An exact copy of the records is required, minus the pictures they hold.

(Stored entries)
╔══

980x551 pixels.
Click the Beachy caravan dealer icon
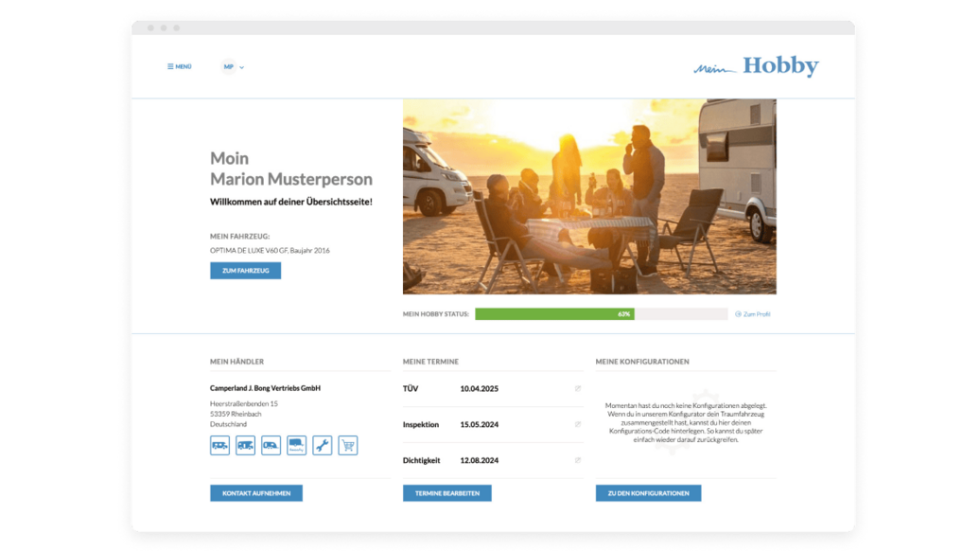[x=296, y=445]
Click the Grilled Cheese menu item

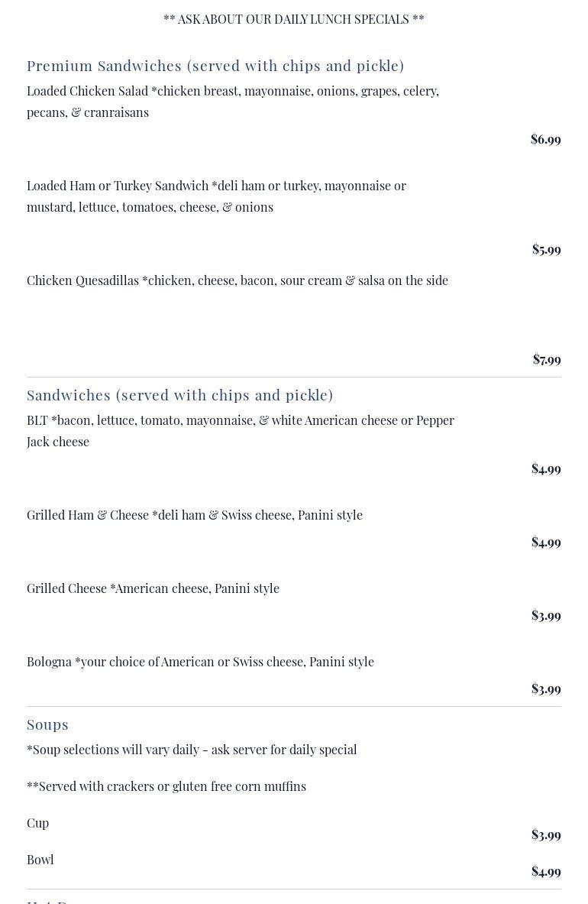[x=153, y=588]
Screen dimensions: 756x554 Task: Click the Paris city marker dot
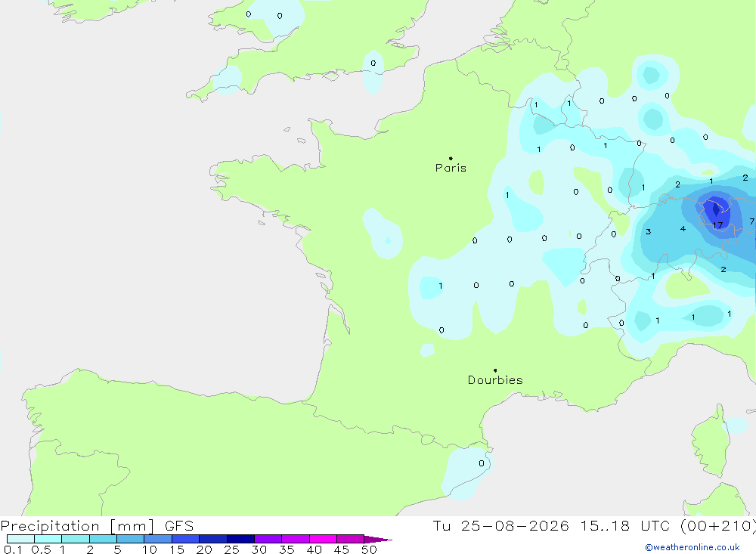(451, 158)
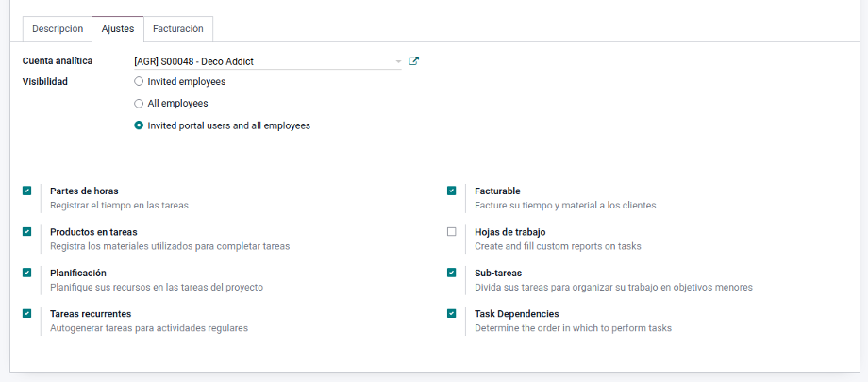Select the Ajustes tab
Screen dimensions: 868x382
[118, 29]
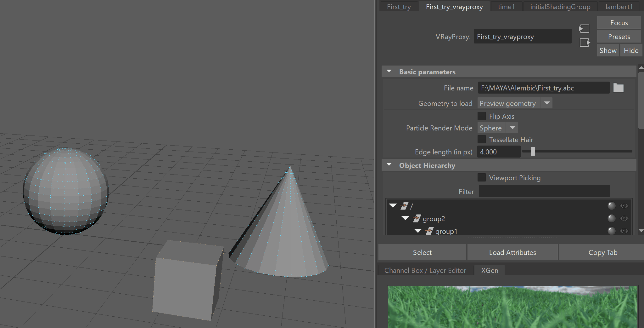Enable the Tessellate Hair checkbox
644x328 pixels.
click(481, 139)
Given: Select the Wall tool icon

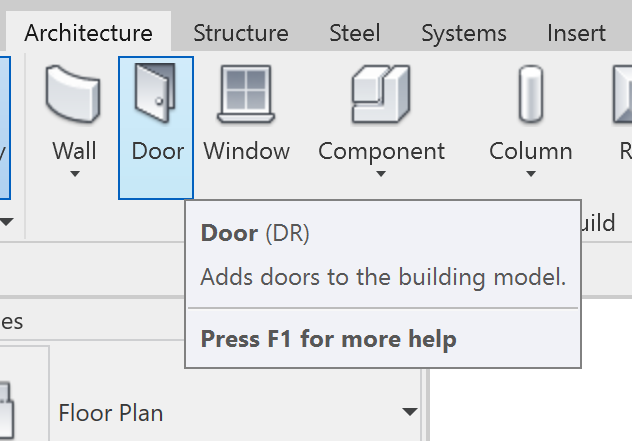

╚══

- _Written answer_
980x551 pixels.
Click the Beachy caravan dealer icon
[x=296, y=445]
Click the Grilled Cheese menu item

[x=153, y=588]
Screen dimensions: 756x554 Task: Click the Paris city marker dot
(451, 158)
Select the Ajustes tab
Screen dimensions: 868x382
[118, 29]
Enable the Tessellate Hair checkbox
644x328 pixels.
click(481, 139)
Given: Select the Wall tool icon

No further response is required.